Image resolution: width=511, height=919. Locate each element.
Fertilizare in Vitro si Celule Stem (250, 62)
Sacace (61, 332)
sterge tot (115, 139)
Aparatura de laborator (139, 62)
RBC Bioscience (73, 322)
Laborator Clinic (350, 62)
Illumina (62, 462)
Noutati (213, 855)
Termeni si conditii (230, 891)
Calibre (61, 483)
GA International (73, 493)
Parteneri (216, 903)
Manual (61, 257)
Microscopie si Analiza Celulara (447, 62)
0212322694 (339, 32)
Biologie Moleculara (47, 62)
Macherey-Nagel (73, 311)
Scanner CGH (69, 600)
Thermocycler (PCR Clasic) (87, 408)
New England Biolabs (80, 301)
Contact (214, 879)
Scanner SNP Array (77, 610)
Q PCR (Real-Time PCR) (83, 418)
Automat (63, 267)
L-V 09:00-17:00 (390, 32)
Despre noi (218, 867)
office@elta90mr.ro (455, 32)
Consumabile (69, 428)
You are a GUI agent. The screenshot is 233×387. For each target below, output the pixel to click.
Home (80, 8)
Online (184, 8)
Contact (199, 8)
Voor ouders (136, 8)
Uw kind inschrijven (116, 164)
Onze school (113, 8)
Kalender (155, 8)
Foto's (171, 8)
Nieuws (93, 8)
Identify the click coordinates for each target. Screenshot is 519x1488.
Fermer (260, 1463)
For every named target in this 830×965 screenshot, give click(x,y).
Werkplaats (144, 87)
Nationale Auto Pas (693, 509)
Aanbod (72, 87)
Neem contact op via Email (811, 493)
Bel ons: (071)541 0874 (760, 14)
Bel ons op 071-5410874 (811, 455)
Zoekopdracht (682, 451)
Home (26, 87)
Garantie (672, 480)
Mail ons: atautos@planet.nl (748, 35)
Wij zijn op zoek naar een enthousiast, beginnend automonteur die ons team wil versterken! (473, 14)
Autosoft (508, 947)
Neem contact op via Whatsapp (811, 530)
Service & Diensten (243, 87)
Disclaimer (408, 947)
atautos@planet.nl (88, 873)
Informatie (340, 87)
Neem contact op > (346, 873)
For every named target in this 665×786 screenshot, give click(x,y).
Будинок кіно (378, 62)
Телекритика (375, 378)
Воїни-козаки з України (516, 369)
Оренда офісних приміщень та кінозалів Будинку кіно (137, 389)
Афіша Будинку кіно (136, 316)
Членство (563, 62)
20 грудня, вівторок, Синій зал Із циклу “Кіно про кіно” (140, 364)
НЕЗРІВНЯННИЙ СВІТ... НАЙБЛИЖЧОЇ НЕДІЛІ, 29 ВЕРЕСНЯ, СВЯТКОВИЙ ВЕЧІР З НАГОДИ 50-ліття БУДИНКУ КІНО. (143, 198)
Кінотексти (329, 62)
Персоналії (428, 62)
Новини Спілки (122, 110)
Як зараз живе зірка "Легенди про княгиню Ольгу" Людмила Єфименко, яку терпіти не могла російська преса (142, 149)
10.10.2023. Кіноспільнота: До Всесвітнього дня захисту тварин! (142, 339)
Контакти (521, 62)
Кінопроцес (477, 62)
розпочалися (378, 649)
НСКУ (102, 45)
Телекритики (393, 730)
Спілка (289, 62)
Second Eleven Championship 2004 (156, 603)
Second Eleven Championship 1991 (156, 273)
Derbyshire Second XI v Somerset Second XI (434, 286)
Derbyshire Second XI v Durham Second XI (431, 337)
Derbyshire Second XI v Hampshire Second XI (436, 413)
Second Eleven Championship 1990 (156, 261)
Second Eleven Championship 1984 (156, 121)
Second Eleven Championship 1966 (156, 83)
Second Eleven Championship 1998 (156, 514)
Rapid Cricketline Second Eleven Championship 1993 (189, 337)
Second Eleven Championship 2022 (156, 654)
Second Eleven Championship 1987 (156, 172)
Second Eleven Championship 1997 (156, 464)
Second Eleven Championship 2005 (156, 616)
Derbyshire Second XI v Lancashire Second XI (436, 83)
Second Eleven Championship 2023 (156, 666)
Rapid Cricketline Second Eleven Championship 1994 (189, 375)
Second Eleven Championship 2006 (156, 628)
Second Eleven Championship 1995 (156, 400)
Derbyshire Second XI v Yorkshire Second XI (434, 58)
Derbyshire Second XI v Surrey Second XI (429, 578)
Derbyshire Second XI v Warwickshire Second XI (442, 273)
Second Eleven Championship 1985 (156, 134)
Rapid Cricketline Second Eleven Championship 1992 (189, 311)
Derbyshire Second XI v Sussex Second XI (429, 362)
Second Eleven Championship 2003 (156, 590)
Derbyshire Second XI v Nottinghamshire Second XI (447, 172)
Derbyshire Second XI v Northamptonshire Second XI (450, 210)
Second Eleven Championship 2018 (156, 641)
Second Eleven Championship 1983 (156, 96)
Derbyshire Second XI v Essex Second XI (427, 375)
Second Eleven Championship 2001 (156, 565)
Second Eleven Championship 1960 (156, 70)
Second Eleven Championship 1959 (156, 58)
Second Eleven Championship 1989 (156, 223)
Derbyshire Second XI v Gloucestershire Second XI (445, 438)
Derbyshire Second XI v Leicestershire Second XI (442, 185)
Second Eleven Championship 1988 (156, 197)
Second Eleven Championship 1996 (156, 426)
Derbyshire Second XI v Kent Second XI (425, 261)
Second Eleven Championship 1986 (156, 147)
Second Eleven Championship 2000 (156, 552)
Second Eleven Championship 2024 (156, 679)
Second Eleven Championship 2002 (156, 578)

課題内容
データのうち「Illumina (62, 462)」を含む行から「Macherey-Nagel (73, 311)」を含む行まで(両端を含む)を、各行の文字列を含めてもう一度書き出し、答えとして示された座標の数値をすべて2.55倍にスケーリングして整数に丸める(0.5は切り上げ)。この範囲の行だけを出力してください。

実行結果
Illumina (158, 1178)
Noutati (543, 2180)
Termeni si conditii (587, 2272)
Calibre (156, 1232)
GA International (186, 1257)
Parteneri (551, 2303)
Manual (156, 655)
Microscopie si Analiza Celulara (1140, 158)
0212322694 (864, 82)
Biologie Moleculara (120, 158)
Macherey-Nagel (186, 793)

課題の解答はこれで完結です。